初心者におすすめのジョギングシューズ厳選9選!

ここからは、初心者におすすめのジョギングシューズ9選を紹介していきます。
どのモデルもジョギング初心者の足をしっかり守ってくれるモデルになりますので、安心してお気に入りの一足を選んでみてください。
【絶対王者の安定感】アシックスGEL-KAYANO 32(ゲルカヤノ)
アシックスが誇る「世界で最も有名なランニングシューズ」の一つ。最大の特徴は、疲れてフォームが崩れた時に足が内側に倒れ込むのを防ぐ「4D GUIDANCE SYSTEM」です。足の動きをコントロールしやすくして、疲労やフォーム崩れが原因の怪我リスクを下げる助けをします。
かかとのクッション材「PureGEL」は従来より約65%柔らかく、着地の衝撃をしっかりと吸収。長い距離でも疲労が蓄積しにくいのが特徴です。
こんな人におすすめ:とにかく怪我をしたくない方 / 膝や腰に不安がある方 / 体重が少し気になる方
【コスパ最強の軽量モデル】アシックスGT-2000 14
先に紹介した上位モデル「ゲルカヤノ」の安全設計(安定性・サポート機能)を受け継ぎつつ、より軽量化して価格を抑えた高コスパモデル。
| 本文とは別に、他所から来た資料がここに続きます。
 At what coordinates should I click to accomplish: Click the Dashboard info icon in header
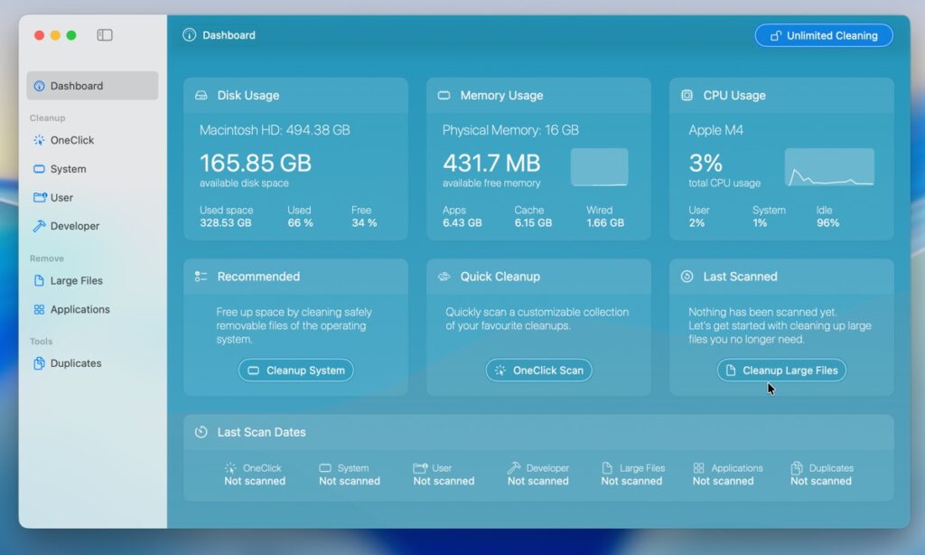(x=189, y=35)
「カヤノはちょっと重い・値段が高い」と感じる方へおすすめです。扁平足気味の方や、着地時にカカトが内側に倒れやすい方をサポートする機能が充実しており、ウォーキングシューズとしても極めて優秀です。
こんな人におすすめ:カヤノは予算オーバーだけど機能は落としたくない方 / 軽さを重視する方
【雲の上の走り心地】アシックス GEL-NIMBUS 27(ゲルニンバス)
商品名(Nimbus=雲)の通り、雲の上を走っているような極上のクッション性が特徴です。1足目に紹介した「ゲルカヤノ」が安定性(ガッチリ守る)重視なら、この「ゲルニンバス」はクッション性に特化したモデル。
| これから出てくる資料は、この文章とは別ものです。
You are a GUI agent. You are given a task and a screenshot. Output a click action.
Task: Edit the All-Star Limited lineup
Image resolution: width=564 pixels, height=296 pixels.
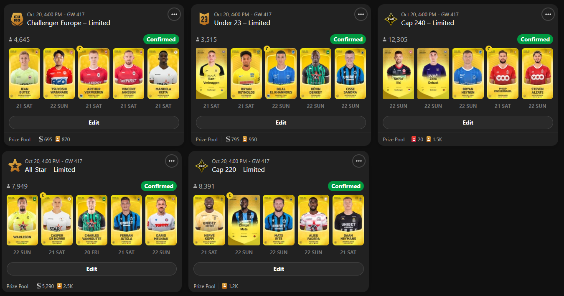point(91,269)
カカトの倒れ込み防止機能がない分、ニュートラルな走り心地で、カヤノよりもさらに柔らかい感触を好む方に選ばれています。長距離をゆっくり走っても足裏が痛くなりにくい、ラグジュアリーな一足です。
こんな人におすすめ:とにかく柔らかい履き心地が好きな方 / 衝撃吸収性を最優先したい方
【日本人の足に最適】ミズノWAVE RIDER 29(ウエーブライダー)
日本のランナーの足を長年研究してきたミズノの看板モデル。ソールに挟まれた波形プレート「ミズノウエーブ」が、クッションの役割を果たしつつ、着地時の横ブレ(グラつき)を強力に抑えます。
柔らかすぎず、適度な反発があるため、「自分の足で地面を蹴っている」感覚も味わえます。ウォーキングからジョギングへの移行期にも最適です。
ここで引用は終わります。